OK, so here comes the really counterintuitive part — a news site does NOT have to choose between being a pass-through content publisher and a starting point aggregator.
A news site can be BOTH.
Imagine if the NYTimes.com put above the fold on its homepage a continously updated list of links to breaking news around the web — and then set the homepage to auto-refresh, like Drudge and Techmeme.
Instead of checking NYTimes.com once or twice a day, I’d probably start checking it constantly… obsessively.
And each time I came… I’d notice any new NYT content, along with new links.
Or what if WashingtonPost.com did the same thing?
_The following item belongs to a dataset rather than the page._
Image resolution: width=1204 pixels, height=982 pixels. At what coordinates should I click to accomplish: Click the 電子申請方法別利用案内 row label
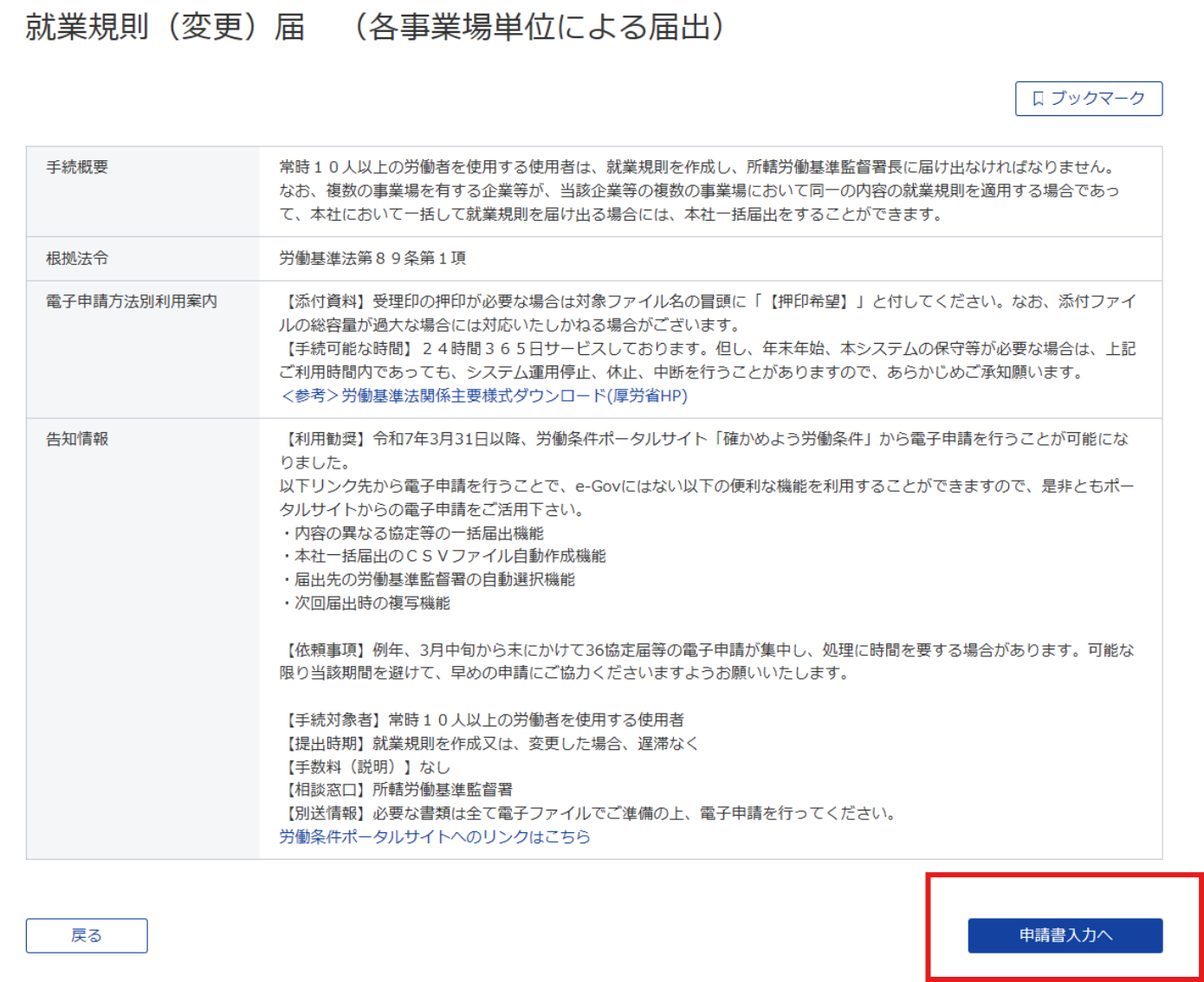(132, 301)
Instead of going to NYTimes.com by default, I’d probably go to WashingtonPost.com… and NYTimes.com would become just one of the many places that WashingtonPost.com sent me.
Or… what if, Newsweek.com, for example, created this destination for links to news of what’s going in the world? Maybe I’d stop going to either the Post or the Times, because Newsweek would send me to the best stories from both sites… and many more.
Or… what if the Post’s LoudounExtra local site did the national/international news aggregation. Then I could find out what’s going on in the world — from ALL the best sources on the web — AND find out what’s going on in my community, all in one place.
Bottom line is… I’ll ALWAYS go back to the site that constantly updates with links. It’s the way I can derive the most value from the web as a news source.
New sites need to ask themselves — how can we create the most value for news consumers on the web? The evidence is pretty darn clear.
So is anybody going to take my advice? The problem is what I’m suggesting runs so completely counter to traditional publishing that many editors would literally have to put their heads on backwards in order to devote a portion of their homepages to news aggregation.
But I still hold out hope the newspaper editors, for example, will come to the realization that in print they are already in the aggregation business — but on the web, they are merely in the content business.
And on the web, as in print, all the economic value is in the aggregation business.
The tools exist for newsrooms to collaborate in creating a continuously updated news aggregation on the homepage — all that’s required is for a news site to decide it makes both editorial and economic sense to be in the aggregation business, to be a starting point for news.
P.S. Just for kicks, here’s the latest Hitwise ranking for news sites — check out Drudge’s market share:
P. P. S. It just occurred to me after posting this why Drudge has such a huge audience — because Drudge has NO COMPETITION!
Geesh. You’d think some highly trusted traditional news brand would roll up their sleaves and take on Drudge.